[hobbit] vmstat graphing with CPU io wait
Henrik,
AIX also reports i/o wait in its vmstat output in column 16 under wa of cpu which it would be nice to have in the graphs.
kthr memory page faults cpu
r b avm fre re pi po fr sr cy in sy cs us sy id wa 0 2 238300 239351 0 0 0 60 108 0 110 79 83 8 30 30 32 0 2 238803 238827 0 0 0 0 0 0 498 3066 334 1 2 97 1
Chris
-----Original Message----- From: Henrik Stoerner [SMTP:henrik at hswn.dk] Sent: Tuesday, January 25, 2005 5:04 PM To: hobbit at hswn.dk Subject: Re: [hobbit] vmstat graphing with CPU io wait
On Tue, Jan 25, 2005 at 08:27:37AM -0500, Tom Georgoulias wrote:
Henrik Storner wrote:
Where do you get the I/O wait information from ?

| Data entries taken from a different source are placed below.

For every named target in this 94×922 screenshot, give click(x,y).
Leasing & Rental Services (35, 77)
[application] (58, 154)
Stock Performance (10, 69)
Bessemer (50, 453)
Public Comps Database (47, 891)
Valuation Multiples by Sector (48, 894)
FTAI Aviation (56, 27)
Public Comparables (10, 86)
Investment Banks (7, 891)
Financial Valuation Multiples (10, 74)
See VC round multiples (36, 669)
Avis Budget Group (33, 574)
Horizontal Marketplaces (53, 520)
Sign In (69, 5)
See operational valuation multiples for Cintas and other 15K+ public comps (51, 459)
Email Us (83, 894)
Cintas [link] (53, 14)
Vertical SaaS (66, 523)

On RHEL3 (procps-2.0.17-10), there is a value for it in column 14 of vmstat's output, labeled "wa" under "cpu"
Aha! So that's it - I had been wondering a bit why my load graphs didn't always add up to 100% !

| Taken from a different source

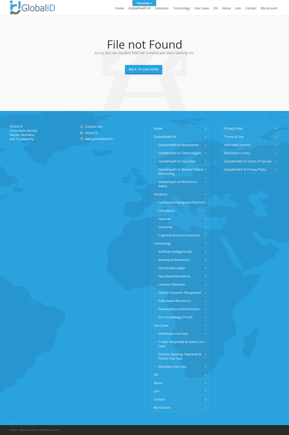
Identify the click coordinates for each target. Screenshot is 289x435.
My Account (162, 407)
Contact (159, 399)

This is quite interesting, and definitely something that should be tracked. So I hope you don't mind that I've tried adding it myself ...
One annoying bit with the RRD files is that changing the dataset (e.g. adding an extra variable) is not possible. So adding the cpu_wait data will break any existing vmstat data that has been collected. So if we're gonna break the vmstat RRD layout for Linux clients, we might as well do it now before the official release. And that should also include getting the very old layout (the one from Linux 2.2 kernels, with the "r b w" proces-counts) aligned with the new layout - effectively creating a single vmstat RRD format regardless of what Linux version you are running.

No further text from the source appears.